Reproduce the passage from the thread on switching to Python 3 print syntax, starting at "Python 2.7 has" up to and including "that to work.".
:: Passage given ::
Thanks for raising this.

Python 2.7 has been around since 2010, so the print function has been available since then. Earlier versions (Python 2.6), require a from __future__ import print_function statement for that to work.

Since we generally advise students to install Python meta-distributions like Anaconda and Canopy, which use Python 2.7, I don't see any disadvantage with making this change across our material.

ethanwhite commented 10 years ago

A big +1 for working on making all of our material Python 3 compatible. The vast majority of the core scientific stack now works on Python 3 and Anaconda is already starting to make Python 3 available [1]. Making our stuff Python 3 compatible not only future proofs us but may help push the community forward to 3 as well.

[1] http://www.walkingrandomly.com/?p=5089

wking commented 10 years ago

On Thu, Oct 24, 2013 at 06:39:40AM -0700, Ethan White wrote:

Making our stuff Python 3 compatible not only future proofs us but may help push the community forward to 3 as well.

+1. It also reduces the risk of confusion if our newly trained students are dropped into a Python 3 community. Folks who print() have one less thing to worry about.

gvwilson commented 10 years ago

+1 --- let's wait until the current round of instructor trainees' pull requests have been taken care of, then do this at the same time as inlining stuff currently in _includes and rationalizing image locations. Raniere, can you please open a ticket for it?

ahmadia commented 10 years ago

@gvwilson - aren't we currently in the ticket (issue?) for it? I'm okay with waiting to address this until the active PRs have landed (I don't think we should wait on PRs that are stagnant, I can always merge/rebase fixes in as we go).

Let's say we revisit this in a week?

ahmadia commented 10 years ago

@r-gaia-cs - I'm switching this from a [meta] to an active issue since everybody is on-board with a move to Python 3-compatible print syntax everywhere and assuming that Python 2.7 is available.

Since there are tons of lines to convert, you will probably need to create a script to do this (especially because we may need to rebase it as other commits land). Let me know if you have any questions about this.
:::
:: Raw records ::
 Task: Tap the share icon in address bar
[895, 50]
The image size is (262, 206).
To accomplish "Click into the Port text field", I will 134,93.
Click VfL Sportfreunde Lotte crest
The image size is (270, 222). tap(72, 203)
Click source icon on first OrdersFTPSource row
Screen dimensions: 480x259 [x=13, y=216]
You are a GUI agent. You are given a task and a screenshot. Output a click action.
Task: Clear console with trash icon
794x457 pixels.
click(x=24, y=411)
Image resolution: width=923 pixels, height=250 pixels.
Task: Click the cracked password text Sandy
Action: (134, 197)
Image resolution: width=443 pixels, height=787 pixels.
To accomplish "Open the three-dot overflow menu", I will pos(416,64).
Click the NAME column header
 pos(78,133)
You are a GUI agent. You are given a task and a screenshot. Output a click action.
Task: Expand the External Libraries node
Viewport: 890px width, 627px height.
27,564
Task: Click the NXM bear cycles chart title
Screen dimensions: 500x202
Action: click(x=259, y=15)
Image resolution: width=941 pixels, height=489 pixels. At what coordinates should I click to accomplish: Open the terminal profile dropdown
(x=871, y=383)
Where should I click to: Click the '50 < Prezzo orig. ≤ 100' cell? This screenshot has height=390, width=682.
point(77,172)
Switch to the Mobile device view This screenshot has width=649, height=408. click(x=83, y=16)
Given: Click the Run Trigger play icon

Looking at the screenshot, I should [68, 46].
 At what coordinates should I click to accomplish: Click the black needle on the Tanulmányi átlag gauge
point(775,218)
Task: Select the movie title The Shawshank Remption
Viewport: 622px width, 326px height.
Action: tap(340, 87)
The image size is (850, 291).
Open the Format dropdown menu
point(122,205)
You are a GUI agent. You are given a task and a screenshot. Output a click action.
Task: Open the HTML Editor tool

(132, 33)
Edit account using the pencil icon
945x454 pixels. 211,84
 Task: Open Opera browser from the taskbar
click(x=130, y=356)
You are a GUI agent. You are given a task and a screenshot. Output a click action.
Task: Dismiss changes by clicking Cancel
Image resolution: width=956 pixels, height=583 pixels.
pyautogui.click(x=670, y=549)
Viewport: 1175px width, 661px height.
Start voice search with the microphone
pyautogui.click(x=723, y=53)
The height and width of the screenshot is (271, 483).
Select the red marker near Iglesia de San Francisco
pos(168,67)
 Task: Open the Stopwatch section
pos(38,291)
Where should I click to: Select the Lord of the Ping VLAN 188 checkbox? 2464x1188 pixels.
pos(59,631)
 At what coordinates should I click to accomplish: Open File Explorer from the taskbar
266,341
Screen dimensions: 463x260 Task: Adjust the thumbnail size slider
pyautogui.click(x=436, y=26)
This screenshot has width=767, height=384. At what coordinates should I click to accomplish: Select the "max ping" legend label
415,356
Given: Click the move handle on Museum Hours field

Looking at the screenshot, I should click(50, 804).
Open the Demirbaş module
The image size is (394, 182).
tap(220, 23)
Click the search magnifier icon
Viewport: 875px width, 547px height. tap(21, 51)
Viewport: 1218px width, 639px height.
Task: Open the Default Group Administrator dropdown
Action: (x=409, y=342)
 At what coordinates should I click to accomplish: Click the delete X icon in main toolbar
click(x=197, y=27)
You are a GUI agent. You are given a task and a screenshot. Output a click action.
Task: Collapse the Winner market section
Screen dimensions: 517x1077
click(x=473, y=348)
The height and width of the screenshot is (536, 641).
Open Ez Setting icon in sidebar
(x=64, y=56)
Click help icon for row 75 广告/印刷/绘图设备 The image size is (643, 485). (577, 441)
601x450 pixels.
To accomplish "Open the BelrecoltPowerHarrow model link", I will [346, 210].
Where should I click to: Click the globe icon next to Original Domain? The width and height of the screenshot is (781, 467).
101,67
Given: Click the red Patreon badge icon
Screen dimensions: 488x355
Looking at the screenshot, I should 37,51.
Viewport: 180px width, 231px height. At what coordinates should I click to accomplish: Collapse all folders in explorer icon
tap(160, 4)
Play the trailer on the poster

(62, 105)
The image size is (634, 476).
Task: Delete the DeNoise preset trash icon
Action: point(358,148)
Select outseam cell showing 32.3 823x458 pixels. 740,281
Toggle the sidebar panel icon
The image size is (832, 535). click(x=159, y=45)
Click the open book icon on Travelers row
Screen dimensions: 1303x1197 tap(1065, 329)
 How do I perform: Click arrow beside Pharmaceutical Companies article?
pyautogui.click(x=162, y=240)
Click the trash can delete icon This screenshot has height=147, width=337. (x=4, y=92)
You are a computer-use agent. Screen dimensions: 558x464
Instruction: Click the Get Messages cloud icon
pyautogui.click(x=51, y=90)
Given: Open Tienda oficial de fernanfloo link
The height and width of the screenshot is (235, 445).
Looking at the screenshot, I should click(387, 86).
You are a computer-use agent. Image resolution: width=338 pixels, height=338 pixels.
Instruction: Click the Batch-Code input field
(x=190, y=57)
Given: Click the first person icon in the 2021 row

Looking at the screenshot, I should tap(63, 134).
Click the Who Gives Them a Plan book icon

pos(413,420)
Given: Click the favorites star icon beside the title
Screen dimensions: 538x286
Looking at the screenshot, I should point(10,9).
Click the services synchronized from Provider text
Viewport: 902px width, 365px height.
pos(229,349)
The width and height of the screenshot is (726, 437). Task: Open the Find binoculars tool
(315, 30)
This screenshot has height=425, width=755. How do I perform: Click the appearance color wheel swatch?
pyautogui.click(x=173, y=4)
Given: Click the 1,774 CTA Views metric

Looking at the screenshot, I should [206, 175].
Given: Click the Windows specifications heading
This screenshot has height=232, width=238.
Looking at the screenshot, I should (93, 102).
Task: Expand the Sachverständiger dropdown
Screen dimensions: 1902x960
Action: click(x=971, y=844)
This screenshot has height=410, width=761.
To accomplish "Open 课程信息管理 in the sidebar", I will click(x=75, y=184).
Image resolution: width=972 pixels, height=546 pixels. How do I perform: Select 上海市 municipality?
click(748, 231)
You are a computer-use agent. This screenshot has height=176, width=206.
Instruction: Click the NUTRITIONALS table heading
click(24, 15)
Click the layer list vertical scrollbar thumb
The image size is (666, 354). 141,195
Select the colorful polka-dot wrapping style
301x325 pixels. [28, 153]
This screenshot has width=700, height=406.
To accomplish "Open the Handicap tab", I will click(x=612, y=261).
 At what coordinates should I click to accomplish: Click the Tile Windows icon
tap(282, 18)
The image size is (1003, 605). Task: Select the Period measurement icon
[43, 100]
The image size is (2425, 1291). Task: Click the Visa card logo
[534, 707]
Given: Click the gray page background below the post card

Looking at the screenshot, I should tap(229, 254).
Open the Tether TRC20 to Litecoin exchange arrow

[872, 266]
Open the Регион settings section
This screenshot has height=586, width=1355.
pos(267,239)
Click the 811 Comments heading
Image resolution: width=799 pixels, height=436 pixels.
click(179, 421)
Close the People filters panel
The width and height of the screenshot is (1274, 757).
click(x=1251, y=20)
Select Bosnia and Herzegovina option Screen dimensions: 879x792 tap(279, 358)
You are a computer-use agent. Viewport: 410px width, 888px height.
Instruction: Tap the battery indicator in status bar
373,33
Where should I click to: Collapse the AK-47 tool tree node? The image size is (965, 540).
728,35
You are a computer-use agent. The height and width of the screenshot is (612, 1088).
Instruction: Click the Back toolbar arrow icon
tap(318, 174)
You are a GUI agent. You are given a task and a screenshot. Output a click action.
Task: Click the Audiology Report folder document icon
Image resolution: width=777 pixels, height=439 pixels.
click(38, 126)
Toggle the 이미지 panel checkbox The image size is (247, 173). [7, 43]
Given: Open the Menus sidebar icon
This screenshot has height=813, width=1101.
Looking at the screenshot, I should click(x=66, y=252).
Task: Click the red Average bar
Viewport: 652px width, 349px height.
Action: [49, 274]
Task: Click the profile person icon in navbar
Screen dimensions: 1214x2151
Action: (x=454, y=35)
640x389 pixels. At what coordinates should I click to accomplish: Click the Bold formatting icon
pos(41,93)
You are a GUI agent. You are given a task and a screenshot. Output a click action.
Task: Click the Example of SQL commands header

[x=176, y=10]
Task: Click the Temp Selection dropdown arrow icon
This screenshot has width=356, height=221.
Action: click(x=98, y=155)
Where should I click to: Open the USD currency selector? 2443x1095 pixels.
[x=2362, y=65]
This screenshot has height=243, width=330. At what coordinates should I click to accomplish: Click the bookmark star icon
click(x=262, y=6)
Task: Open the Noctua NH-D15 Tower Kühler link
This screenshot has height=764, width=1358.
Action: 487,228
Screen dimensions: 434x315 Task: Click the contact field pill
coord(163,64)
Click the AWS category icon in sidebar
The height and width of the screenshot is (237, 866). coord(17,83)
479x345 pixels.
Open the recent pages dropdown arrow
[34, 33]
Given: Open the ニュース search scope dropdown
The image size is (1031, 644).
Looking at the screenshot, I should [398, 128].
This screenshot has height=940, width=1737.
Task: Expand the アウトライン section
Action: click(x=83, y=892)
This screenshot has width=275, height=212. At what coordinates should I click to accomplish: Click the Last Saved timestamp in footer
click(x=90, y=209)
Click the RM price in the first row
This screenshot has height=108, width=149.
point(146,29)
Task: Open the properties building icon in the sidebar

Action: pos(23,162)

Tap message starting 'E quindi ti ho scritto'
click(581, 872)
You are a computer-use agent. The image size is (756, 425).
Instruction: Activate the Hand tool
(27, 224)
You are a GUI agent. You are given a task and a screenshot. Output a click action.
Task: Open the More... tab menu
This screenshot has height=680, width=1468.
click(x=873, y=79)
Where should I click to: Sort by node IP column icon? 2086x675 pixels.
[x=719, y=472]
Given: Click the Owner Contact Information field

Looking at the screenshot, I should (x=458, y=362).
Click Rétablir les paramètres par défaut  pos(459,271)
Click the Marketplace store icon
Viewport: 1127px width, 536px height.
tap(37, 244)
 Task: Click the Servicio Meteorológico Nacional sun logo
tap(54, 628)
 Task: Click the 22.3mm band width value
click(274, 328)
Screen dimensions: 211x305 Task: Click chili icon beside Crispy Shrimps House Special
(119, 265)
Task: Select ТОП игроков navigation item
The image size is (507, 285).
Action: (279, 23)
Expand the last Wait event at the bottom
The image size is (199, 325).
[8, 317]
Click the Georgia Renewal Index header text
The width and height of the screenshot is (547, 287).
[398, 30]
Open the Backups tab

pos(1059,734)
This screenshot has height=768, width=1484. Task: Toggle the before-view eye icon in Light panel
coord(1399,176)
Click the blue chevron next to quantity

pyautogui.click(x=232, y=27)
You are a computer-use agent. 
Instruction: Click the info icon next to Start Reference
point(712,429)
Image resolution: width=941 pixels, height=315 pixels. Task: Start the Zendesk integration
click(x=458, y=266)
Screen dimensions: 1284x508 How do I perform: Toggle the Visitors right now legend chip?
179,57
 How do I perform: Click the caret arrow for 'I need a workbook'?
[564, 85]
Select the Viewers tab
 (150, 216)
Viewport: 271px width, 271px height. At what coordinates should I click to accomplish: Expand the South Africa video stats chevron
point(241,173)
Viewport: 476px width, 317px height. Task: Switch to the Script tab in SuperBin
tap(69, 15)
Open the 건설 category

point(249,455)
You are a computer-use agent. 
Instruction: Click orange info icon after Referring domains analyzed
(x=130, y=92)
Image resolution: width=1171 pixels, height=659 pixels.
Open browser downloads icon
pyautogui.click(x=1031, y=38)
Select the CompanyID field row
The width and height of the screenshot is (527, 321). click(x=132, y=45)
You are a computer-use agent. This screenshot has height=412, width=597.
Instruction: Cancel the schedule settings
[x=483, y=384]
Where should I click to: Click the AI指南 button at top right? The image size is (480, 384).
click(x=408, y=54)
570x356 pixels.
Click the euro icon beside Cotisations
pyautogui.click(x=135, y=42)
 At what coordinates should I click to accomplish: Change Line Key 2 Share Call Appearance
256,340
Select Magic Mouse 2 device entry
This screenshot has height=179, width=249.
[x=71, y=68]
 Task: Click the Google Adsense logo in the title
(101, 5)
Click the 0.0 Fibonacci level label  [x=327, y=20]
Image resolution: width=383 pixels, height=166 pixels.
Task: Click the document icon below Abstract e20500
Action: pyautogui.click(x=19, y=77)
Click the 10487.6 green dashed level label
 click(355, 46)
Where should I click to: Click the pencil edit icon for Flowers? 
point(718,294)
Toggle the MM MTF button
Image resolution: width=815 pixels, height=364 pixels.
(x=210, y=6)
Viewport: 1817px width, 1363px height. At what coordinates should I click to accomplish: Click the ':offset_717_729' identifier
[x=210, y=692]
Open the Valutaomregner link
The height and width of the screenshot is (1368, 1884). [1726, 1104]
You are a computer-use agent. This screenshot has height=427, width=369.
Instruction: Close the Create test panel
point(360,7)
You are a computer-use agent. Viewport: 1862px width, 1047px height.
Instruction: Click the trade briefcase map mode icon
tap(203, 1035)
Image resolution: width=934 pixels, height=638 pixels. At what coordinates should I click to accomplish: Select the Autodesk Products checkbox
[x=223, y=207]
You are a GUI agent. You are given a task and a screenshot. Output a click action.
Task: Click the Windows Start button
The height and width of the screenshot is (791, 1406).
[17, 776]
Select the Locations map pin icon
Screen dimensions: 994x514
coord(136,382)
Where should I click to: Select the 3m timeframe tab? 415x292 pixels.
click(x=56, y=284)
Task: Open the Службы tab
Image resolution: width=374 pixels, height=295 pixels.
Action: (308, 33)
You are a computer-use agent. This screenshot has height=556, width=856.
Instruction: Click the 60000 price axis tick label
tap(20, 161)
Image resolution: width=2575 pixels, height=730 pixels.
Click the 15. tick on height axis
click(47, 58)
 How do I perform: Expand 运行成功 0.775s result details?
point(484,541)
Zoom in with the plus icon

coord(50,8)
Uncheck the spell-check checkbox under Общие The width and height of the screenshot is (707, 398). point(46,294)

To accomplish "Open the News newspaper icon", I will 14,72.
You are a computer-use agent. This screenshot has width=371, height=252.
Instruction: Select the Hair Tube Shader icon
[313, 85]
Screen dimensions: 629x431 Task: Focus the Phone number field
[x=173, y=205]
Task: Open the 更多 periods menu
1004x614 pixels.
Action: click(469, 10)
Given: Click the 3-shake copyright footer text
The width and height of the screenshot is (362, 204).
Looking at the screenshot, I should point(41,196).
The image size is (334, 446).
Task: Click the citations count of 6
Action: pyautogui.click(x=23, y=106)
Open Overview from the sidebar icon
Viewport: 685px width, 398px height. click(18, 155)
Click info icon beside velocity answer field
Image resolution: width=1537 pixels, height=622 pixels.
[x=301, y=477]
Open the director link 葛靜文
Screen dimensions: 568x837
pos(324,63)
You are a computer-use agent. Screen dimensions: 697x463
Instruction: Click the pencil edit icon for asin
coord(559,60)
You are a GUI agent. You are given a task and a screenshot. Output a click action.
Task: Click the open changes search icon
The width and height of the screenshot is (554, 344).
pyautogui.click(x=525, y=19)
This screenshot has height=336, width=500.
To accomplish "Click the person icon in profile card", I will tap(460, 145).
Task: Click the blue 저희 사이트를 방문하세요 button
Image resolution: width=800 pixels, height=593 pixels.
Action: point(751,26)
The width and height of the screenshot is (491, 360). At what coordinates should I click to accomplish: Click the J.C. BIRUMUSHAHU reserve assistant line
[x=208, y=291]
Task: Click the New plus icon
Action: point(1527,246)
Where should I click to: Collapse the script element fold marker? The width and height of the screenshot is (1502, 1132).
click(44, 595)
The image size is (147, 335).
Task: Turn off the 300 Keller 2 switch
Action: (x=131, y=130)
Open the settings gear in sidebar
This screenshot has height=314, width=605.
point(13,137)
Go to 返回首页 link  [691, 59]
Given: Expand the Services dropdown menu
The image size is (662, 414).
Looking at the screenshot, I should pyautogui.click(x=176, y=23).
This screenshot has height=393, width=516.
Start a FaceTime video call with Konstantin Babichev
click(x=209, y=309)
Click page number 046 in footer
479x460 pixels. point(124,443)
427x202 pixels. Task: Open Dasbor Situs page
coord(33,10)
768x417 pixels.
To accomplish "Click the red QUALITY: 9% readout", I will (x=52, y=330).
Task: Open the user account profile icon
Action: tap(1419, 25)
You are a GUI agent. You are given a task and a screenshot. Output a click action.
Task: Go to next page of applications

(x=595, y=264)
:::
## Final result
Python 2.7 has been around since 2010, so the print function has been available since then. Earlier versions (Python 2.6), require a from __future__ import print_function statement for that to work.